Though they are no longer together, Pierre Jackson still harbors a strong attraction to his former fiance, the closeted CNN news anchor De’Andre “Dre” Harris. That’s why Pierre accepts his invitation to come to a party at Dre’s wealthy parents’ house. But later, Pierre finds out that Dre is currently dating a woman. Pierre’s work life in Toronto isn’t much better. He’s struggling to earn a living writing freelance reviews of local restaurants while sharing an apartment with his friend Zola Washington. Zola escaped an abusive relationship in Atlanta and is frustrated with the lack of soul food in Toronto.

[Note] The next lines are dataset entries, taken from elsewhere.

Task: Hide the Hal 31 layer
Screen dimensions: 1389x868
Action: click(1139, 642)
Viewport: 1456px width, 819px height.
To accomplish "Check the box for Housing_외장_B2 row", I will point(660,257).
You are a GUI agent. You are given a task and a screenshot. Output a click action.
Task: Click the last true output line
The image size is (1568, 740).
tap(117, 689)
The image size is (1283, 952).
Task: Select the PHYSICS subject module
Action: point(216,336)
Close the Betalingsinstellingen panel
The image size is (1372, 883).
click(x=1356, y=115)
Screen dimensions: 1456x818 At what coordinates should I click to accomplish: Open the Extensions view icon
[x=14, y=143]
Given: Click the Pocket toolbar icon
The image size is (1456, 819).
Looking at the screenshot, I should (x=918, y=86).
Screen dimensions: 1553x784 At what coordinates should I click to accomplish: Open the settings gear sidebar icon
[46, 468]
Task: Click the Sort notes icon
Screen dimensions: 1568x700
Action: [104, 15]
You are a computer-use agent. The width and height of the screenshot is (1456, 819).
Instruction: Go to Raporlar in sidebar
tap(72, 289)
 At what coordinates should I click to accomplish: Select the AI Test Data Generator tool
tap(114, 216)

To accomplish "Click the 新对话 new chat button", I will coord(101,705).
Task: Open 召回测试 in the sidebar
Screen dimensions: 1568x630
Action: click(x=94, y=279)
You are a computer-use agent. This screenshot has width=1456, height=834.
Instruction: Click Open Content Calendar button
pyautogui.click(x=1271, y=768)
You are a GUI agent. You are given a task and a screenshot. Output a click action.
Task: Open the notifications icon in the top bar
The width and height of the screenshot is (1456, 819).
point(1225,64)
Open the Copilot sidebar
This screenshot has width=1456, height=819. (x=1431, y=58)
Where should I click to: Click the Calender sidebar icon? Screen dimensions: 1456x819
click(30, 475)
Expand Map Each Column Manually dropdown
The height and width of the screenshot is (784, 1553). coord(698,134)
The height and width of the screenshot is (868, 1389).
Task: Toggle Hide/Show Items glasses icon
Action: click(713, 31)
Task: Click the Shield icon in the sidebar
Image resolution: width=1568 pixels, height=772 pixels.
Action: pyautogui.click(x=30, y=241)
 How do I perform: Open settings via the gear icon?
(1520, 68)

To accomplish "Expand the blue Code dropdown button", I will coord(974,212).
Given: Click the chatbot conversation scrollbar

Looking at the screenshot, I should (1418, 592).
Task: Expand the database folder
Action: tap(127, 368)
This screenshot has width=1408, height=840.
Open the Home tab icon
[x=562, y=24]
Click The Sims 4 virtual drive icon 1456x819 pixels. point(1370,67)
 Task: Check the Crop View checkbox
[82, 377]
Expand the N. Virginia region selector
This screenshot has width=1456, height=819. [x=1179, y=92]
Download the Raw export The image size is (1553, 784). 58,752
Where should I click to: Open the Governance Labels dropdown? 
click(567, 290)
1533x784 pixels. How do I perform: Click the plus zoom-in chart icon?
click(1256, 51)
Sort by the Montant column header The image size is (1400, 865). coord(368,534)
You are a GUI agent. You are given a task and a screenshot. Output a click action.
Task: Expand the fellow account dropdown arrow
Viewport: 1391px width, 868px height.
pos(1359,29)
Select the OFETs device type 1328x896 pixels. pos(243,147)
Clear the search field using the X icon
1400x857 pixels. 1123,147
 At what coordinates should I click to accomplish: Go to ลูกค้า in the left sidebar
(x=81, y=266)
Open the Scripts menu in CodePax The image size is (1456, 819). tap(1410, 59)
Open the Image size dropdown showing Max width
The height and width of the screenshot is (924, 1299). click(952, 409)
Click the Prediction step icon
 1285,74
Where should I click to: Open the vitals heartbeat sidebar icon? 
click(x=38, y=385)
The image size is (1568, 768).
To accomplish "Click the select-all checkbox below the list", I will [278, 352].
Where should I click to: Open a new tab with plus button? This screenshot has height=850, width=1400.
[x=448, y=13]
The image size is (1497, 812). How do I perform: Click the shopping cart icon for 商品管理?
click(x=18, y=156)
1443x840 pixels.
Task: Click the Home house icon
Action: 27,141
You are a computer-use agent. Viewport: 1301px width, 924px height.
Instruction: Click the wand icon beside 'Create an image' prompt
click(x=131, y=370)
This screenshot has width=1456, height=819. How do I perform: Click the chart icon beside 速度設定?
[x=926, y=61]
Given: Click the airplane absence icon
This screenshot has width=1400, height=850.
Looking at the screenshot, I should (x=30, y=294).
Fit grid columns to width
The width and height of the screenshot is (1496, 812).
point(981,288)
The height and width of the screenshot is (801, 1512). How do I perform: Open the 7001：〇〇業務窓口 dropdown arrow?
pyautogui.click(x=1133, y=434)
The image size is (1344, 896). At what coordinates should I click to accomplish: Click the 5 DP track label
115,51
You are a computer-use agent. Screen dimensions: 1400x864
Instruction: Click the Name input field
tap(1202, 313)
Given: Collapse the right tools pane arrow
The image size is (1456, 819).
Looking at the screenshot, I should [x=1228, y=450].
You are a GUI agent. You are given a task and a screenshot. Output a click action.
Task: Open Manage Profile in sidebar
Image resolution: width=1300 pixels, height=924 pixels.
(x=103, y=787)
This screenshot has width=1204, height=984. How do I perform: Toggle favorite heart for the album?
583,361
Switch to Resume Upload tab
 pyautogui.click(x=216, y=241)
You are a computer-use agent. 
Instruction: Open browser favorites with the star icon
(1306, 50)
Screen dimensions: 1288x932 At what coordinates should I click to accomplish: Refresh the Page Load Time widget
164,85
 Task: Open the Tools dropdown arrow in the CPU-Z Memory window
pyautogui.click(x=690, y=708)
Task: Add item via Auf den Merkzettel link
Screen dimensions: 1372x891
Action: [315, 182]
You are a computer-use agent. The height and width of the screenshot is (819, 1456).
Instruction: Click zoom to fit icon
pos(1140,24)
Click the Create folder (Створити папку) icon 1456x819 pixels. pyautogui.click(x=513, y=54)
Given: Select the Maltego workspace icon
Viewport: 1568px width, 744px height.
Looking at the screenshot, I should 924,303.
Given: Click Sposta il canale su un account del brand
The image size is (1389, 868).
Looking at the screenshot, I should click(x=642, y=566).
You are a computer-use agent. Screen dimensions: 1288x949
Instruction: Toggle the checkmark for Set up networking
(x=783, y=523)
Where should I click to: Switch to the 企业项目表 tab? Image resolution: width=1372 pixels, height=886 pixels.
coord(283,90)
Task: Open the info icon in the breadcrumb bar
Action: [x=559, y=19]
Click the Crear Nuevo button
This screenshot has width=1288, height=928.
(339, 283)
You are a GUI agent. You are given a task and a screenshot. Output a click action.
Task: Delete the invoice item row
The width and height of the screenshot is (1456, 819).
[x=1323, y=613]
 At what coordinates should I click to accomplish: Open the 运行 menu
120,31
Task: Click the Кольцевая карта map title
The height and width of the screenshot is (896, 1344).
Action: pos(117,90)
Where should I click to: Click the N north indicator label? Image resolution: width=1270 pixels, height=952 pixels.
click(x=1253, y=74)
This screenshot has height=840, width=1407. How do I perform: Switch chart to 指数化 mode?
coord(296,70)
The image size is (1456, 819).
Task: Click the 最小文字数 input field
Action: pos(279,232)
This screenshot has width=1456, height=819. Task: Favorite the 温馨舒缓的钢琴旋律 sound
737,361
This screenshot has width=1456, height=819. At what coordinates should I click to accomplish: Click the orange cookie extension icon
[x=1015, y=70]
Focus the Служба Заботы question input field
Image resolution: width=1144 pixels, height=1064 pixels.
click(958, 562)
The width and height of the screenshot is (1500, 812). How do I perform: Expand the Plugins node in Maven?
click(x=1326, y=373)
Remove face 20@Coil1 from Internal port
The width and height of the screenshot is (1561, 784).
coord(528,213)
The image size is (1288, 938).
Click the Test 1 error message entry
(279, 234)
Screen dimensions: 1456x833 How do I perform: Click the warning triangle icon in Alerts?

She has decided to try to open her own restaurant to fill the niche and wants Pierre, who moved to Toronto from Detroit, to be her business partner. Pierre is unsure. It sounds like a desperate step for both of them, as even Zola seems to admit: “Seriously, Pierre, you aren’t getting any younger, and neither am I. We both must do something different with our lives.” Pierre ultimately decides to help Zola out, though it means courting patronage from Dre and his parents, including agreeing to cater the anchor’s upcoming wedding to his new fiancee, Kendra Devonport. An unexpected trip to the Bahamas to attend his grandfather’s funeral—with the Caribbean-curious Zola in tow—gives Pierre the opportunity to get back to his roots and maybe find a path through the madness of his life. Bailey’s (Confused Spice, 2016) prose is warm and engaging, particularly his figurative language: “He wielded his words like a dull kitchen knife. His wife stared at him blankly but ate it up like a warm sweet potato pie. My mother smacked her lips and flicked off his hollow words like pesky ants.” Pierre, sensible but sensitive, is a relatable protagonist attempting to navigate the rapids of his 30s, caught between his pragmatism and his desire to dream big. The book more or less stands alone from the author’s previous Pierre novel—Bailey includes everything readers need to know—and it satisfies both as foodie escapism and as a messy story of love and friendship.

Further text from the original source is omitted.